Return each entry exactly, omitting nothing.
== Segment start ==
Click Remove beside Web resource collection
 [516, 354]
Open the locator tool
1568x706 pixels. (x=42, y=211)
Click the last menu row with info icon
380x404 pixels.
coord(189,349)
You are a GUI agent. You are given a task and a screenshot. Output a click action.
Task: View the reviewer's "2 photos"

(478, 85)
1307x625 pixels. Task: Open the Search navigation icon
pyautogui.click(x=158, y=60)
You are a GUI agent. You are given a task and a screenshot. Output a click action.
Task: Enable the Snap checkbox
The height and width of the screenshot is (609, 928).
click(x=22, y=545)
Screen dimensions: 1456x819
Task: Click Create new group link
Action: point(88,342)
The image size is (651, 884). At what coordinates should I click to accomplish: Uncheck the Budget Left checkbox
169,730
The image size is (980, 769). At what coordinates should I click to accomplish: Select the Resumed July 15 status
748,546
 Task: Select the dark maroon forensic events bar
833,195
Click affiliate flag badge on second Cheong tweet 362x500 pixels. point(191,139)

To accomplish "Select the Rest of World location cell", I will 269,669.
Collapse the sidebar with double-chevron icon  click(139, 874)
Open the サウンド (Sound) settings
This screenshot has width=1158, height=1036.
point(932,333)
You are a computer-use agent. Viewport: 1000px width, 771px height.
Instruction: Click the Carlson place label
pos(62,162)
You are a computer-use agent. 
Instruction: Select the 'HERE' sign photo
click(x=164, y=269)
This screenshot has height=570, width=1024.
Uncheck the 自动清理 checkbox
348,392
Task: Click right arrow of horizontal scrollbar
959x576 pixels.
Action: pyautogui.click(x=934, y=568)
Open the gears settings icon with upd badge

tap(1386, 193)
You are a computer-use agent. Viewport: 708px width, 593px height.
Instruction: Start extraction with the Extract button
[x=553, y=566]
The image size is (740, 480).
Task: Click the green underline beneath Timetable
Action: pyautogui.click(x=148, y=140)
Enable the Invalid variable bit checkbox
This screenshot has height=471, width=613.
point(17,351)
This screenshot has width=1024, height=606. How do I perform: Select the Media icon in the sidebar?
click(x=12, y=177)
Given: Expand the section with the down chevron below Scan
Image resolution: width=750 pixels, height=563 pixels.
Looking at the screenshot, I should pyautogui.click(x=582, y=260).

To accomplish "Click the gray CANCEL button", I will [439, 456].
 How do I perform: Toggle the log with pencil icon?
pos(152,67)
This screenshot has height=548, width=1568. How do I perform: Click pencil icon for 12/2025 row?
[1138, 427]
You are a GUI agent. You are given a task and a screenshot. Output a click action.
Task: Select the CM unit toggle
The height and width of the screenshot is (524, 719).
== Segment end ==
**Task output:**
Click Remove beside Web resource collection
 [516, 354]
Open the locator tool
1568x706 pixels. (x=42, y=211)
Click the last menu row with info icon
380x404 pixels.
coord(189,349)
You are a GUI agent. You are given a task and a screenshot. Output a click action.
Task: View the reviewer's "2 photos"

(478, 85)
1307x625 pixels. Task: Open the Search navigation icon
pyautogui.click(x=158, y=60)
You are a GUI agent. You are given a task and a screenshot. Output a click action.
Task: Enable the Snap checkbox
The height and width of the screenshot is (609, 928).
click(x=22, y=545)
Screen dimensions: 1456x819
Task: Click Create new group link
Action: point(88,342)
The image size is (651, 884). At what coordinates should I click to accomplish: Uncheck the Budget Left checkbox
169,730
The image size is (980, 769). At what coordinates should I click to accomplish: Select the Resumed July 15 status
748,546
 Task: Select the dark maroon forensic events bar
833,195
Click affiliate flag badge on second Cheong tweet 362x500 pixels. point(191,139)

To accomplish "Select the Rest of World location cell", I will 269,669.
Collapse the sidebar with double-chevron icon  click(139, 874)
Open the サウンド (Sound) settings
This screenshot has width=1158, height=1036.
point(932,333)
You are a computer-use agent. Viewport: 1000px width, 771px height.
Instruction: Click the Carlson place label
pos(62,162)
You are a computer-use agent. 
Instruction: Select the 'HERE' sign photo
click(x=164, y=269)
This screenshot has height=570, width=1024.
Uncheck the 自动清理 checkbox
348,392
Task: Click right arrow of horizontal scrollbar
959x576 pixels.
Action: pyautogui.click(x=934, y=568)
Open the gears settings icon with upd badge

tap(1386, 193)
You are a computer-use agent. Viewport: 708px width, 593px height.
Instruction: Start extraction with the Extract button
[x=553, y=566]
The image size is (740, 480).
Task: Click the green underline beneath Timetable
Action: pyautogui.click(x=148, y=140)
Enable the Invalid variable bit checkbox
This screenshot has height=471, width=613.
point(17,351)
This screenshot has width=1024, height=606. How do I perform: Select the Media icon in the sidebar?
click(x=12, y=177)
Given: Expand the section with the down chevron below Scan
Image resolution: width=750 pixels, height=563 pixels.
Looking at the screenshot, I should pyautogui.click(x=582, y=260).

To accomplish "Click the gray CANCEL button", I will [439, 456].
 How do I perform: Toggle the log with pencil icon?
pos(152,67)
This screenshot has height=548, width=1568. How do I perform: Click pencil icon for 12/2025 row?
[1138, 427]
You are a GUI agent. You are given a task and a screenshot. Output a click action.
Task: Select the CM unit toggle
The height and width of the screenshot is (524, 719).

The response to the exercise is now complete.